*Exercise objective*. Look for the word "computer" in the entries and copy each line where it appears.

*Task data*.

======

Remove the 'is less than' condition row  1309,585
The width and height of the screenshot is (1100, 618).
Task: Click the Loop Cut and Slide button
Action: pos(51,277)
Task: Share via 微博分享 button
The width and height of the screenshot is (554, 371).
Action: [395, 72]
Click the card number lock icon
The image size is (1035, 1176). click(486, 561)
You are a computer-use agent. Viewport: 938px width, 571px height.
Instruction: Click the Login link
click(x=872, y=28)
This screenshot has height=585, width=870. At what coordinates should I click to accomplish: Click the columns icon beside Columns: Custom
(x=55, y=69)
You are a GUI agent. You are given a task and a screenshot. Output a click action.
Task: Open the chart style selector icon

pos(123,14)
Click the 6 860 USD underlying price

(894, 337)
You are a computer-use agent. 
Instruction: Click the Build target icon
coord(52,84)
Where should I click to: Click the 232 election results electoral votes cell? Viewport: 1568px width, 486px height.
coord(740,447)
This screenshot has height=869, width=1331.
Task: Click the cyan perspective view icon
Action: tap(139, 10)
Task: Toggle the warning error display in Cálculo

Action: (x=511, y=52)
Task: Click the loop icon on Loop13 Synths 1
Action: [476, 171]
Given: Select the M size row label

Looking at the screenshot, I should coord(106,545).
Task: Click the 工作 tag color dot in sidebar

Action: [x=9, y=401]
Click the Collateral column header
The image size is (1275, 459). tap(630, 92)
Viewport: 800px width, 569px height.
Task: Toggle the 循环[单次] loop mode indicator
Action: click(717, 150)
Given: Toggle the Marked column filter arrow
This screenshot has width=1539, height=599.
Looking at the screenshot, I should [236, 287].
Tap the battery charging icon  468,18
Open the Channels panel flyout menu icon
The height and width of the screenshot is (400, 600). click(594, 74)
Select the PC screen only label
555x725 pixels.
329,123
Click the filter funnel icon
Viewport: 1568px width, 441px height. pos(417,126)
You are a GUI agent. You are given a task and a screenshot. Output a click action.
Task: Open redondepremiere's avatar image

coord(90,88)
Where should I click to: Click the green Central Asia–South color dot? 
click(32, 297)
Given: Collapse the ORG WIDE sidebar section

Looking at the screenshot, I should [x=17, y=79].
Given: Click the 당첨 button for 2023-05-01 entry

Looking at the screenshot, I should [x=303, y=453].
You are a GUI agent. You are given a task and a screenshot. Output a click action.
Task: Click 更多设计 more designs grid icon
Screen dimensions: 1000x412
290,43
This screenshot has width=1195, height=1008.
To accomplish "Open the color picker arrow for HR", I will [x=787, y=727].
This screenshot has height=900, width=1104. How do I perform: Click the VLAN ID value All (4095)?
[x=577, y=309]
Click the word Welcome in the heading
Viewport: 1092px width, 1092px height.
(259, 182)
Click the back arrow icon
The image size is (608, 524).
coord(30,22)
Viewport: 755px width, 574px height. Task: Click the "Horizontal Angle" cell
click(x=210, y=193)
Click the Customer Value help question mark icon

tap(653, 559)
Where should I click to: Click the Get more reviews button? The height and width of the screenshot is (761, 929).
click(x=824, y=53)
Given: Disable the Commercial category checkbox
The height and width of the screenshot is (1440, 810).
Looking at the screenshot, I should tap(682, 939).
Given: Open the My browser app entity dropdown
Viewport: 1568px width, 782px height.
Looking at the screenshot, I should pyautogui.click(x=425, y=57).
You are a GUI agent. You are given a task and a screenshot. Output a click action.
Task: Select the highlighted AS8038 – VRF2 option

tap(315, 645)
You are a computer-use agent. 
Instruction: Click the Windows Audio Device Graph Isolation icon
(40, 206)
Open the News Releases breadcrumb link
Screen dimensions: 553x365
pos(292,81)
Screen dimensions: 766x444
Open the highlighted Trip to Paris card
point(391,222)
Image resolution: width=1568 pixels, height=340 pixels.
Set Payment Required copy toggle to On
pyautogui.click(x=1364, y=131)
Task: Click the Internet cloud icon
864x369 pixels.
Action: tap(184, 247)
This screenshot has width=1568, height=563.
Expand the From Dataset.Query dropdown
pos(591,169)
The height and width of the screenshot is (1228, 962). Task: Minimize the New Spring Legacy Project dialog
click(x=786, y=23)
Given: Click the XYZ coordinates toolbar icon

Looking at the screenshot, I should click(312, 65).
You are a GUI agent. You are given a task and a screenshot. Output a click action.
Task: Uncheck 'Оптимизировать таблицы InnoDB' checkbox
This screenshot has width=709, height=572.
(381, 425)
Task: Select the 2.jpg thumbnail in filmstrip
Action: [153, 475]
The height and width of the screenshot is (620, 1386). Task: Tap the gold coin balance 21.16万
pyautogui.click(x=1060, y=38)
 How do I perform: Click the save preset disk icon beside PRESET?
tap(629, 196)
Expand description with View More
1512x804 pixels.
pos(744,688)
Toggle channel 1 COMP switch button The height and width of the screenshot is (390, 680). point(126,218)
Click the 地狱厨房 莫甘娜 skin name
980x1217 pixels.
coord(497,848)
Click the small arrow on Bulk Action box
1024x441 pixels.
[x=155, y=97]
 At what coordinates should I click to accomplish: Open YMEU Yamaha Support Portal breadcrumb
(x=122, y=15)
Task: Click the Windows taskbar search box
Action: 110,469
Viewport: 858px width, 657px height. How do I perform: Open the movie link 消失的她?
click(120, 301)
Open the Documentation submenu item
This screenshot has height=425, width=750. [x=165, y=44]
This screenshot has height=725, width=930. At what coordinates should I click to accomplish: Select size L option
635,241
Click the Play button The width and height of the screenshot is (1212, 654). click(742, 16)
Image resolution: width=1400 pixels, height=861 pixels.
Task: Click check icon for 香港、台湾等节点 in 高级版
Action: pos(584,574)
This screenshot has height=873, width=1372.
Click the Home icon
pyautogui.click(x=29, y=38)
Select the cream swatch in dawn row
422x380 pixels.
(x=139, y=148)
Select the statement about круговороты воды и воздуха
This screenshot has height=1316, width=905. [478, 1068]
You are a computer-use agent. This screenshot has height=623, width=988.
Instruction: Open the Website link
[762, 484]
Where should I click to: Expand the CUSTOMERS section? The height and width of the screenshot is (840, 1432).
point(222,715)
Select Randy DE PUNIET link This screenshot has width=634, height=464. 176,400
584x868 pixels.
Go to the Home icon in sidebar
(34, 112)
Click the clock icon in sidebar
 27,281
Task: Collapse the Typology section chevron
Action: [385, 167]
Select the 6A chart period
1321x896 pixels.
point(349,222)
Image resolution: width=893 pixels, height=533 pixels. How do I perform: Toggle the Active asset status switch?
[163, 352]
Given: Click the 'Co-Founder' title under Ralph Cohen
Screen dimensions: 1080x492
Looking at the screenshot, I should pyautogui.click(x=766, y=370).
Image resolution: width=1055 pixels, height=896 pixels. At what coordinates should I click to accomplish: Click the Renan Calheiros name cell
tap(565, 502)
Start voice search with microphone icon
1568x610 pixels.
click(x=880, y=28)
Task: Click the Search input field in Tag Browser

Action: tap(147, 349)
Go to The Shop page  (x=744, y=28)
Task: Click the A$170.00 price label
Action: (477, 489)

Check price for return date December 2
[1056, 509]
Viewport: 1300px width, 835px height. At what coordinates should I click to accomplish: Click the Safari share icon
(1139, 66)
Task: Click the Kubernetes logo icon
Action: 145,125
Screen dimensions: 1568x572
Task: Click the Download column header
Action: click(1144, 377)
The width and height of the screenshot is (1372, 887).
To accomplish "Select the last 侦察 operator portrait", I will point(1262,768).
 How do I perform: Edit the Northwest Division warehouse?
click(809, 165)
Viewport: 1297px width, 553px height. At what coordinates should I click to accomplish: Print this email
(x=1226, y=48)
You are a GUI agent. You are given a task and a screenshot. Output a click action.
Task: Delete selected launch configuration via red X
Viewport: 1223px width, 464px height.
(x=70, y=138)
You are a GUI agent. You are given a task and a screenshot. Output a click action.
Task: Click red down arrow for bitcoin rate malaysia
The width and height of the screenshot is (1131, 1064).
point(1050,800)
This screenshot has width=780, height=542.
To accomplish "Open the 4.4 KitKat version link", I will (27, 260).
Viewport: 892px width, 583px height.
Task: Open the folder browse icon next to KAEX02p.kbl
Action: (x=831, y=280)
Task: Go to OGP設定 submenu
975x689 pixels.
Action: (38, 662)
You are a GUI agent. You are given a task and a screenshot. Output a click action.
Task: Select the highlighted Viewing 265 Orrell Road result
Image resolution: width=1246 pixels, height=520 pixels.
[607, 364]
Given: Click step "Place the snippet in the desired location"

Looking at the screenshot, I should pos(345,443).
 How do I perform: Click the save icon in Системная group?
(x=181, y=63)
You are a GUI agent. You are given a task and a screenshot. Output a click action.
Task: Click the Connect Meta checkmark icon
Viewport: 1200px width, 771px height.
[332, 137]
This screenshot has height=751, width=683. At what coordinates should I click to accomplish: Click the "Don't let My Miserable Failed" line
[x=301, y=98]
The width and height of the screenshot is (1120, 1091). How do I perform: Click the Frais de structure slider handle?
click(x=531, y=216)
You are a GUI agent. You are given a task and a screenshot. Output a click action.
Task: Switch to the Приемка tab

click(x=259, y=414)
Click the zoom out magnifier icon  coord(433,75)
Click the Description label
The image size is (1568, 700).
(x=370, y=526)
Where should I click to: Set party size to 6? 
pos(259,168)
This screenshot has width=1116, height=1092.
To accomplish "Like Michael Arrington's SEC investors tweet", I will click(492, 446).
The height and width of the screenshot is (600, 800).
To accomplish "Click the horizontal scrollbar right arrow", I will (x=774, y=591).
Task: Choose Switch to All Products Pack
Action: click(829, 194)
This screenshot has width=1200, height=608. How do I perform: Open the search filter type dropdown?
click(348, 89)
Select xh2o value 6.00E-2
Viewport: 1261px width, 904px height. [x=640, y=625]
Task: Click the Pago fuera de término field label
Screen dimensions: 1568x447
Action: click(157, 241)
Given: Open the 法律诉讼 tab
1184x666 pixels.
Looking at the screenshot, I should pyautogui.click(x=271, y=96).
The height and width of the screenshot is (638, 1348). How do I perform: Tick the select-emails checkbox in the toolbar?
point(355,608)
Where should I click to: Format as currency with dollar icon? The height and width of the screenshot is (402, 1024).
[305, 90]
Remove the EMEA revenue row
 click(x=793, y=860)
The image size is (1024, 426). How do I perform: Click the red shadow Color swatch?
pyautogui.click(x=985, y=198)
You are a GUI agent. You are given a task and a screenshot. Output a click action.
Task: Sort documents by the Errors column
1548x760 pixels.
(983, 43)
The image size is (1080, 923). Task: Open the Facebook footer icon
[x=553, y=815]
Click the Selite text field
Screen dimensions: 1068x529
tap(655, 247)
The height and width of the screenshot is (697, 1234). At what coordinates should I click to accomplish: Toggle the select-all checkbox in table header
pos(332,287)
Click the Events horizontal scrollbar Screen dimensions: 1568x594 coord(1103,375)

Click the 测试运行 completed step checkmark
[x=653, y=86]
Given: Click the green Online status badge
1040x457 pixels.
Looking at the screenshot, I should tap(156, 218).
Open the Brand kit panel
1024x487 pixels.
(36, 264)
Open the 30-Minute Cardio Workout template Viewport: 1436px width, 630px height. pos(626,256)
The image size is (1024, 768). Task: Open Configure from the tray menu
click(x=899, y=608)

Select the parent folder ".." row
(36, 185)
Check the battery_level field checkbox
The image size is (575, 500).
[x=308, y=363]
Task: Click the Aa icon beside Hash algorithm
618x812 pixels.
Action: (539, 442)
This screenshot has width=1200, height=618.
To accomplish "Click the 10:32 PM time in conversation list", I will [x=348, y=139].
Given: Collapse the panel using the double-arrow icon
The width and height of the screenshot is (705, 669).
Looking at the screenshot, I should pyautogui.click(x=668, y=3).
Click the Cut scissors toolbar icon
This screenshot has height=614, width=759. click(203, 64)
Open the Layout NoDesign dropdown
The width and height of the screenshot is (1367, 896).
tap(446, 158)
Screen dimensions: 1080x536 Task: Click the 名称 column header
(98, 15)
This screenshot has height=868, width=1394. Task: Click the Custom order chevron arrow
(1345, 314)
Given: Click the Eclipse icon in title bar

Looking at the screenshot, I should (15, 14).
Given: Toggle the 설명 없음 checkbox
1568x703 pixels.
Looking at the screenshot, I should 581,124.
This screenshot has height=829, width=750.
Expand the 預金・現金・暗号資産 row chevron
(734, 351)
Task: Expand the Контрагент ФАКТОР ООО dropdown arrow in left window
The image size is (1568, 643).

======

*Problem solution*.
You are a computer-use agent. Viewport: 938px width, 571px height.
You are a computer-use agent. 
You are a computer-use agent. 
You are a computer-use agent. This screenshot has height=623, width=988.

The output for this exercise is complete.